The first thing I’d say to a young pitcher telling me he has 10 different pitches is this; No you don’t. Now 10 pitches is an exaggeration, but the same response would apply to a pitcher who said he has more than 3 pitches.
I have had this conversation with many young pitchers. They all tell me how many pitches they have and how nasty each pitch is. “That’s great,” I say, “How many do you throw consistently for strikes?” The response is almost always the same. “All of them.”
Now if you’re currently a coach or have ever coached, you know the above answer is just not true. When I tell pitchers to throw each of their pitches multiple times, the result is the same. They can throw a fastball and one off-speed pitch for a strike consistently. I then tell them (even though they don’t want to hear it) that they in fact have two pitches. That’s right, two pitches. Anyone can throw a fastball, change-up, curveball, knuckleball, splitter, etc. The question is, which of those pitches can you throw for strikes consistently?
During my conversations with pitchers, I ask which two pitches they feel most confident and comfortable throwing no matter the count is to the batter. If the answer is a fastball and a change-up, great. Let’s continue to build on the execution of those pitches and determine what their third pitch would be. As a starter, you need to have command of a minimum of three pitches. Typically those pitches would be a fastball, change-up, and breaking ball. As a reliever, a fastball and either a change-up or breaking ball. So after you determine what your two best pitches are, let’s work on the third pitch.
In another post I talked about the theory of needing 10,000 hours to master your craft. I believe it takes 10,000 throws of each pitch to truly master a particular pitch. Think about it. If you throw a curveball 10 times, you may walk away saying you’ve got a pretty good curveball. But once you throw that curveball thousands of times, you understand how to throw it, the movement of it, a slightly different grip that works better for you, how to get tighter spin, and the list goes on and on. Once you understand all the questions that surround each pitch and how each pitch works for you, you have now added another pitch to your arsenal.

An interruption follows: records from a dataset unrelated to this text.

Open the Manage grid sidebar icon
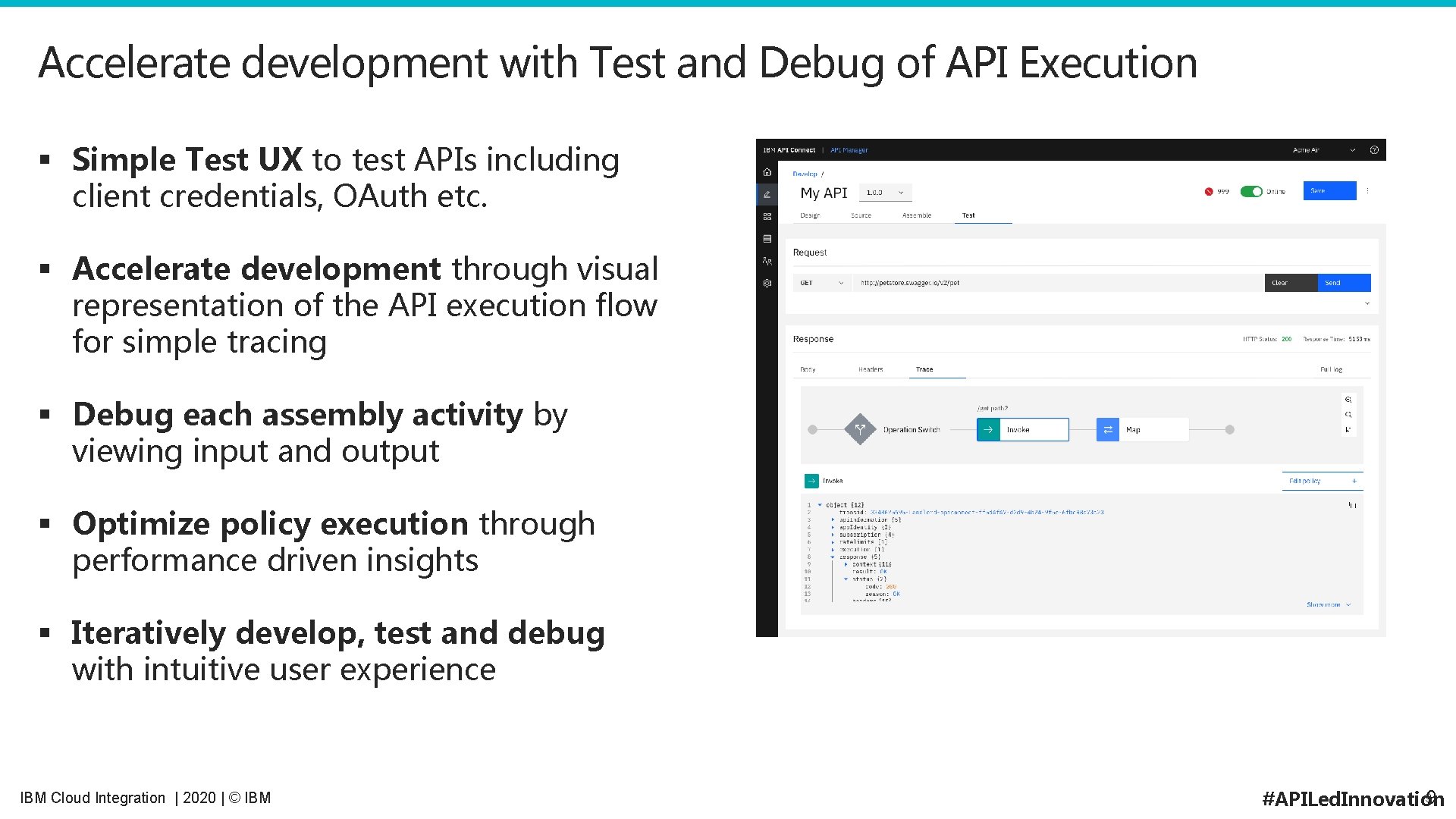Image resolution: width=1456 pixels, height=819 pixels. pos(767,216)
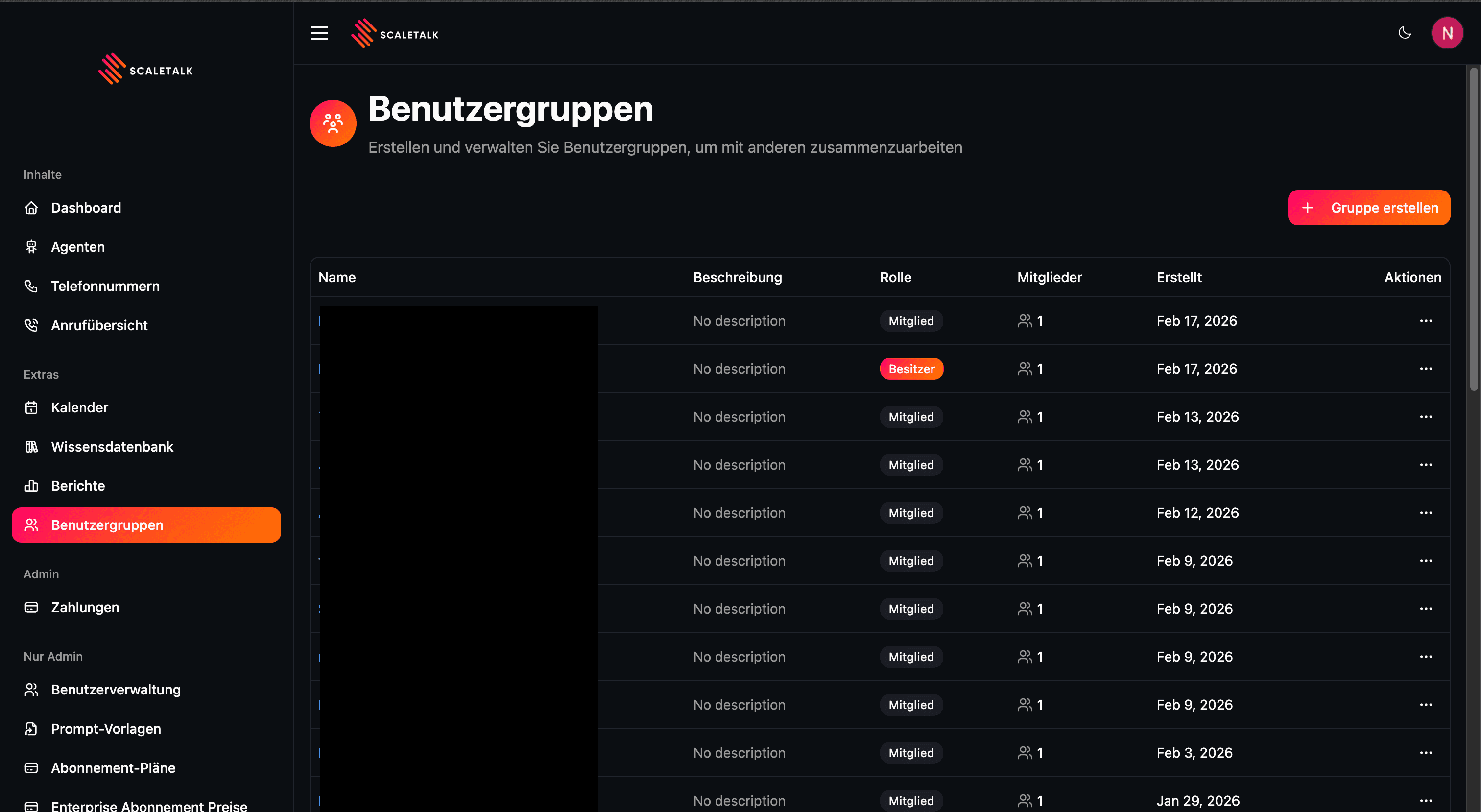Select the Dashboard home icon

click(32, 208)
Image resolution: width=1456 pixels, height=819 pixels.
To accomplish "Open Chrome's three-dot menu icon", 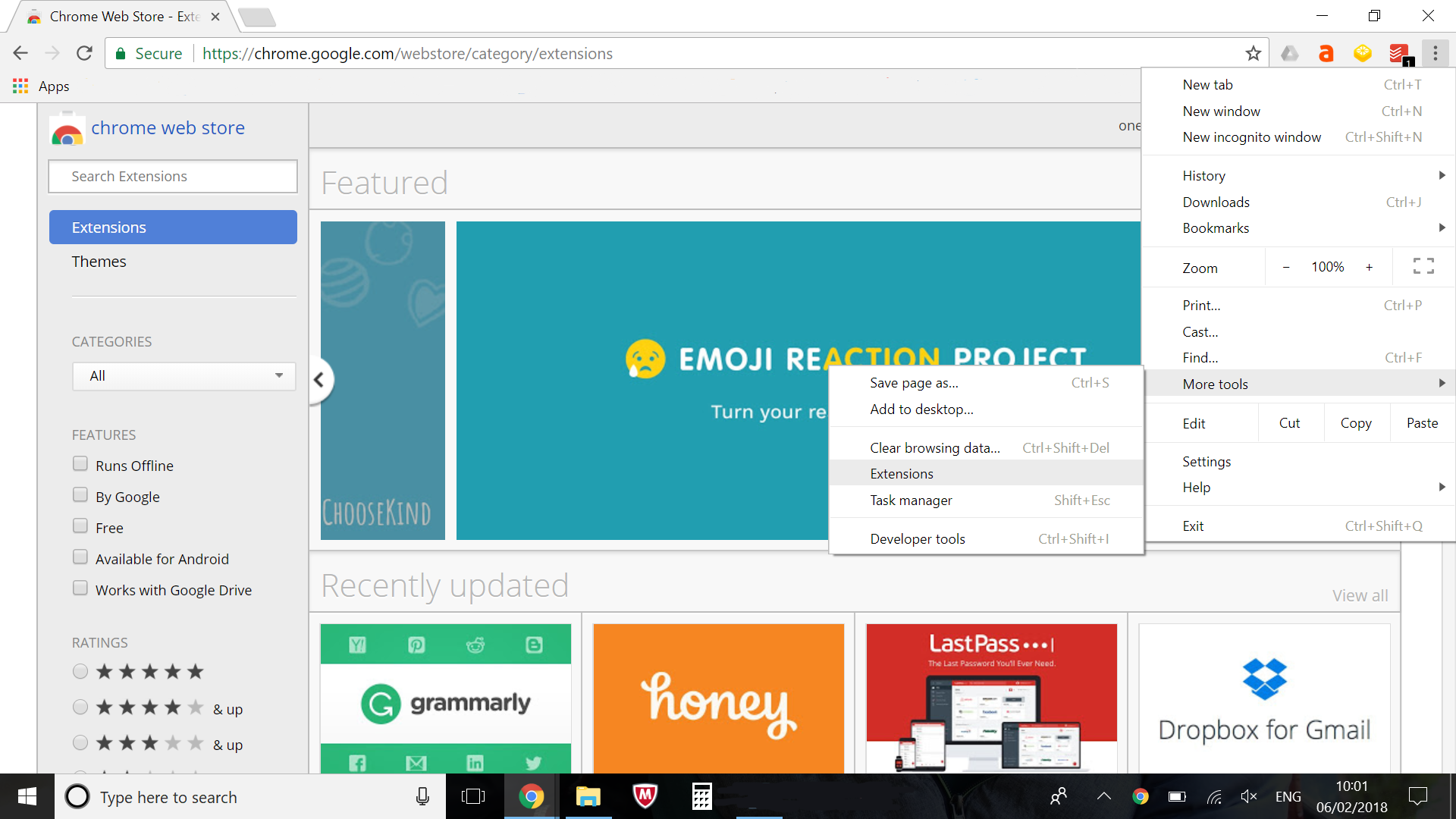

You have to continue to work at your craft, no matter what your profession or aspiring profession is. If you’re not willing to put the time and work into it, then you will never have the opportunity to master your craft. This concept should be taken into account regarding each pitch for young pitchers. Time and effort should be put into each pitch if you want to truly be great. The spin of the ball is what’s most important. Tight spin makes it harder for the hitter to pick up which pitch it is. Every young pitcher should focus on the spin of the ball rather than how much it moves.
In conclusion, the goal should be to master three pitches. You should be able to take any three pitches and throw those for a strike consistently no matter what the count is. If you’ve developed the confidence to do so, then now you’ve reached the point where you can start to develop a fourth pitch. Remember, consistency is what makes a good baseball player. The same is true with each pitch in your arsenal.